As easy as modern-day programming has become, there are still several different hoops developers have to jump through to figure out what’s causing bugs in their code, especially if they’re working with bleeding-edge technologies like AI, ML or computer vision.
In this article, we’re looking at the “CUDA error: Device-side assert triggered” when working with Python and PyTorch.
What causes this error?
The error mainly occurs because of the following two reasons.
- The number of labels/classes isn’t matching up to the number of output units.
- The loss function input might be incorrect.
Also read: What is Ring streaming error? 6 Fixes
How to fix this?
You can try out the following fixes.
Match output units with the number of classes
You should first check to see if the number of classes you’ve assigned to your dataset matches the number of output units you have. For example, if your model’s greatest possible output value is 100, any label that produces an output value greater than 100 will trigger this error. This can be resolved by changing the corresponding value in your classifier.
Fix the loss function input
Make sure that your output layer returns values that fall in the range of your selected loss function (also known as a criterion). You will have to use appropriate activation functions (Sigmoid, Softmax or LogSoftmax) in your final output layer.
The quickest way to turn this around is to experiment with all three functions to see which one works best.
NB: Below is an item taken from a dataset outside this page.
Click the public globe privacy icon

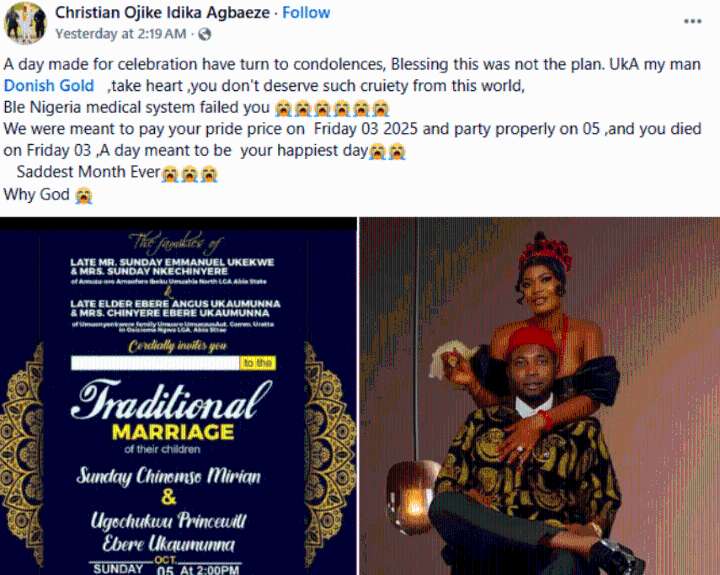click(204, 34)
Sometimes, a function might only work on the CPU but not on GPU or vice-versa, so you’ll have to play around with the code a little bit to figure out the correct answer.
Check the ground label index
Make sure your ground index labels are set accordingly. If your ground truth label starts at 1, you should subtract 1 from every label. This should fix the problem for you.
Keep this in mind as a general rule. As array indexes start from zero, your class index should also start from zero.
If the fixes mentioned above didn’t solve the problem for you, try running your script again, but this time with the CUDA_LAUNCH_BLOCKING=1 flag to get an accurate stack trace. Depending on the error you get, you might want to research further on what went wrong.